◆ **Work to complete**
Take the entries below and reproduce exactly the portion that begins at the line containing "This screenshot has" and ends at the line containing "Image resolution: width=750", keeping both ends, dropping pictures, and adding nothing else.

◆ **Information given**
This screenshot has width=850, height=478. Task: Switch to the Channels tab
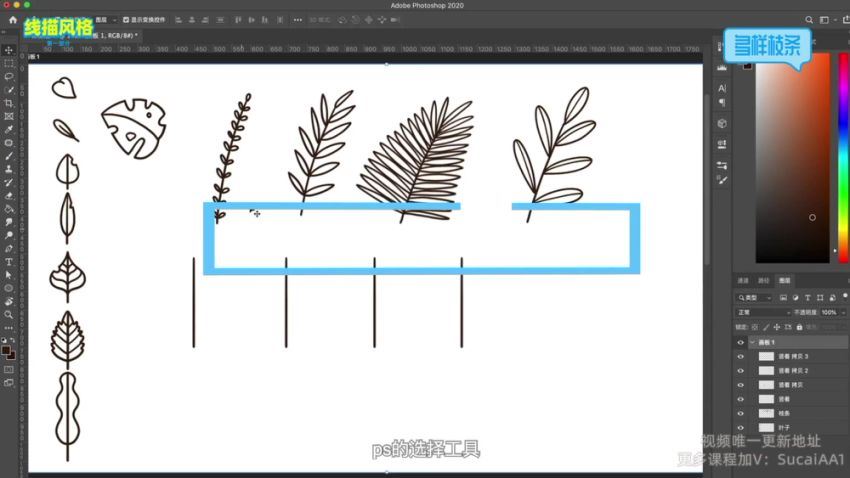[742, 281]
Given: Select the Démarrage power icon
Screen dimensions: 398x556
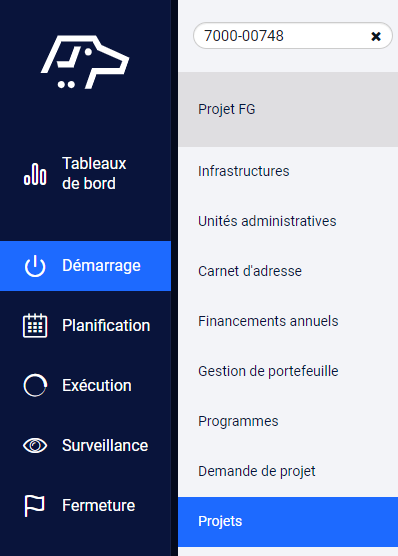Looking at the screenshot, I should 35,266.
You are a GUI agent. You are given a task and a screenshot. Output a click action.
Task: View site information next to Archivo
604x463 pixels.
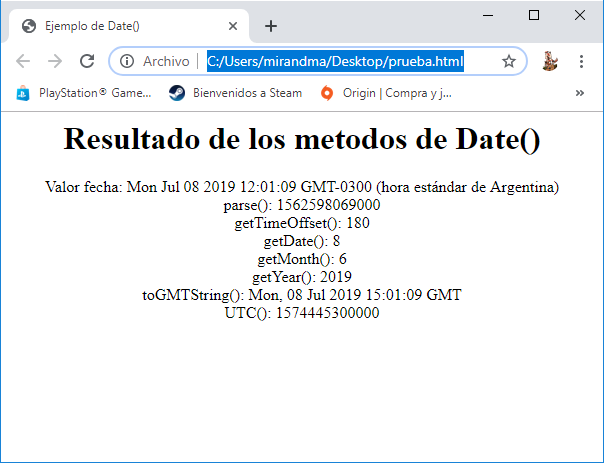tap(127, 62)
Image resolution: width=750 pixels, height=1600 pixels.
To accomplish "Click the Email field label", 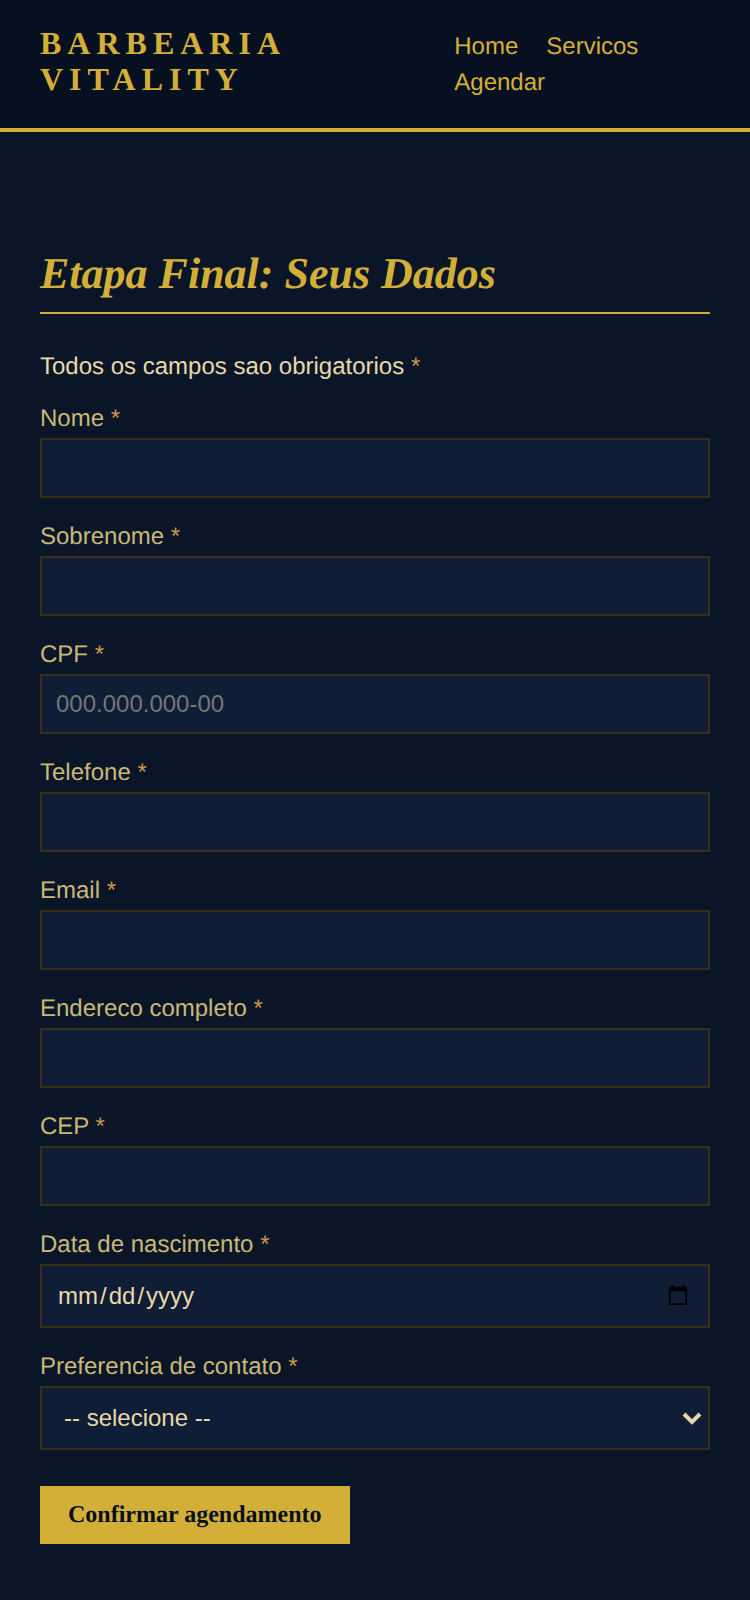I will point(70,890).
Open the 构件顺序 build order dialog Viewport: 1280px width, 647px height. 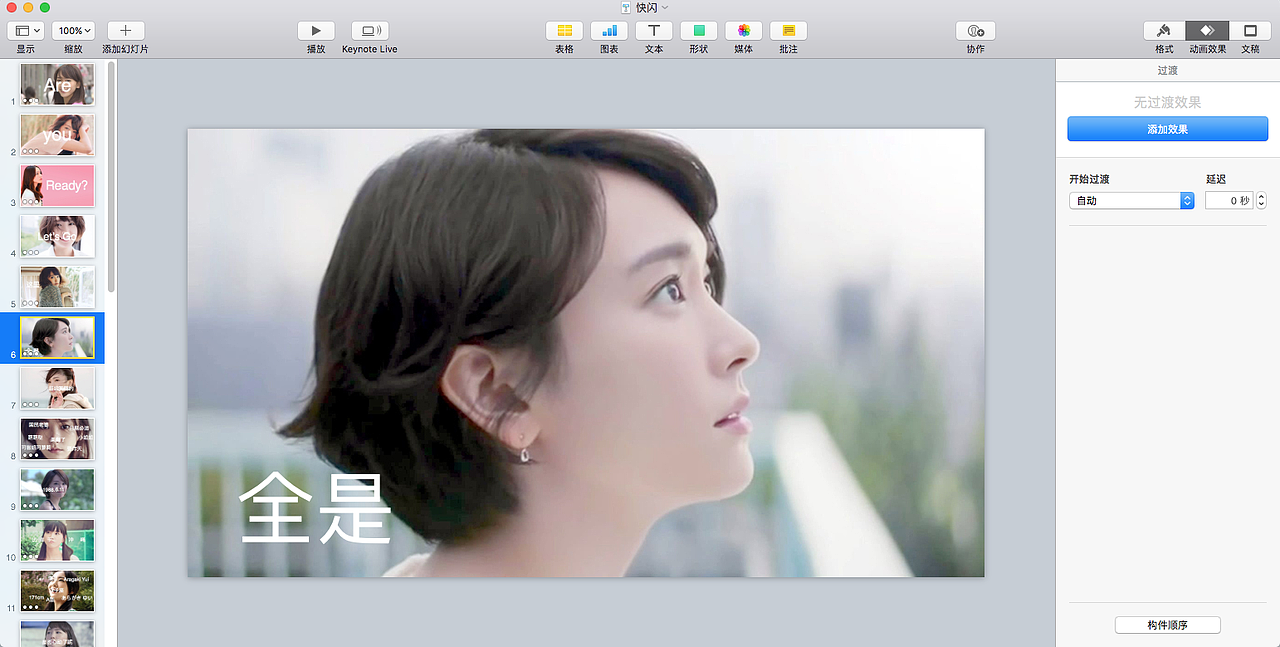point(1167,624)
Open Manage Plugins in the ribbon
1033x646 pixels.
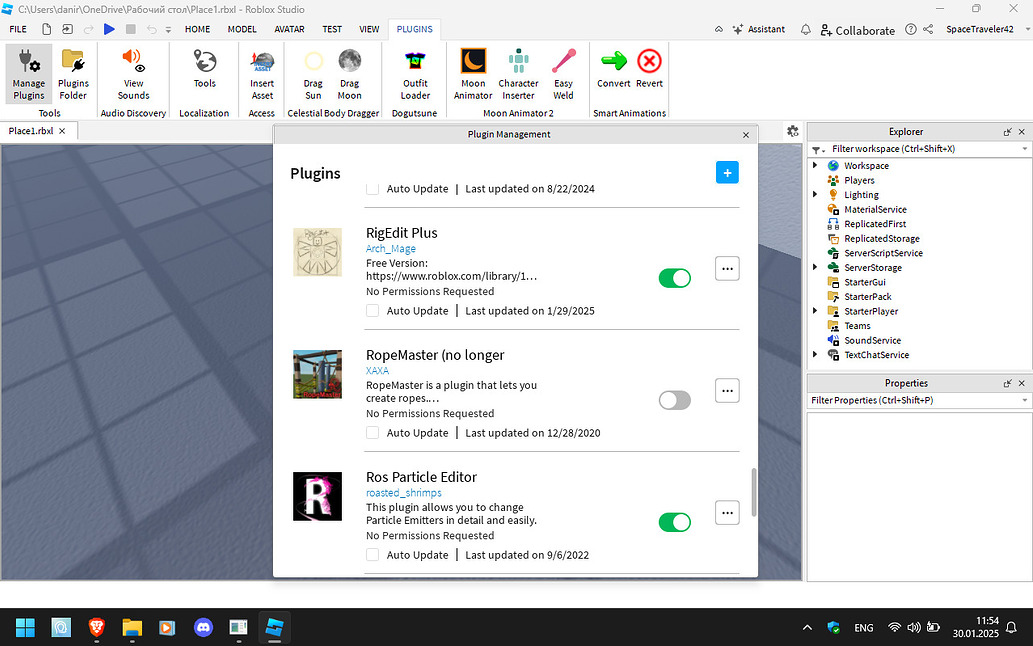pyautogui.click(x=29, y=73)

==

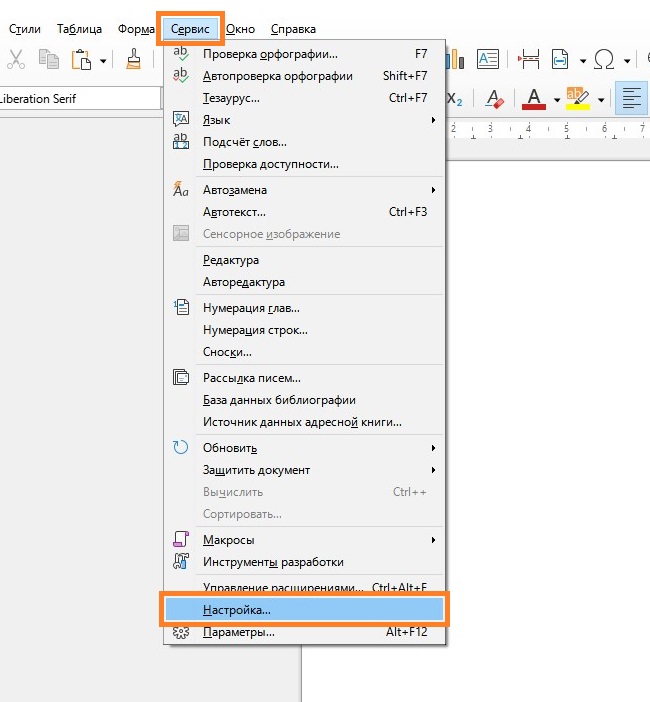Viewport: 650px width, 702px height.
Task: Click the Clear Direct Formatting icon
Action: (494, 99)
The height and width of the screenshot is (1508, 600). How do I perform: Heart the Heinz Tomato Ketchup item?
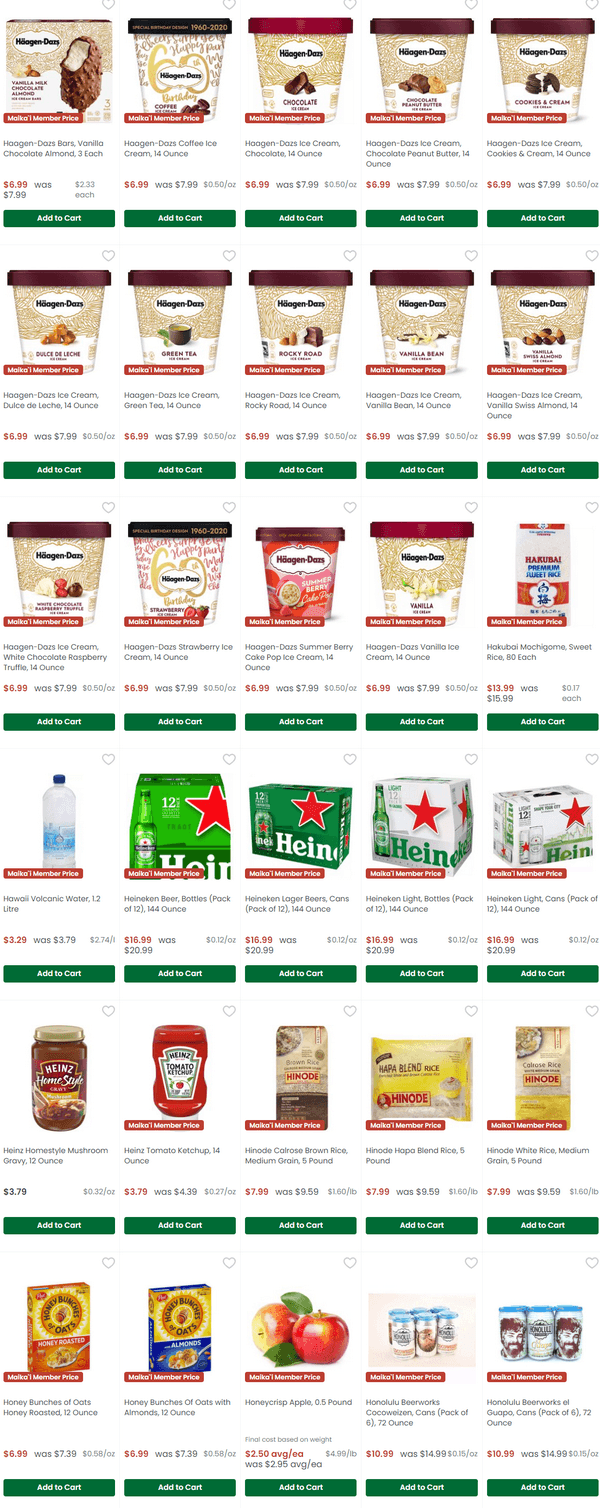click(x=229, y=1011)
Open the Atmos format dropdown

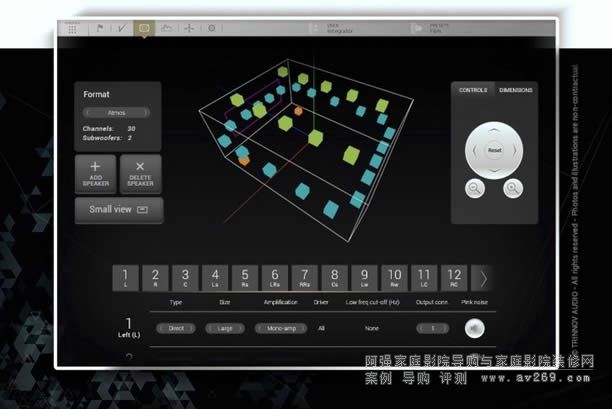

◆ **Answer space**
This screenshot has width=850, height=478. Task: Switch to the Channels tab
[742, 281]
Given: Select the Démarrage power icon
Screen dimensions: 398x556
Looking at the screenshot, I should 35,266.
You are a GUI agent. You are given a task and a screenshot. Output a click action.
Task: View site information next to Archivo
604x463 pixels.
tap(127, 62)
Image resolution: width=750 pixels, height=1600 pixels.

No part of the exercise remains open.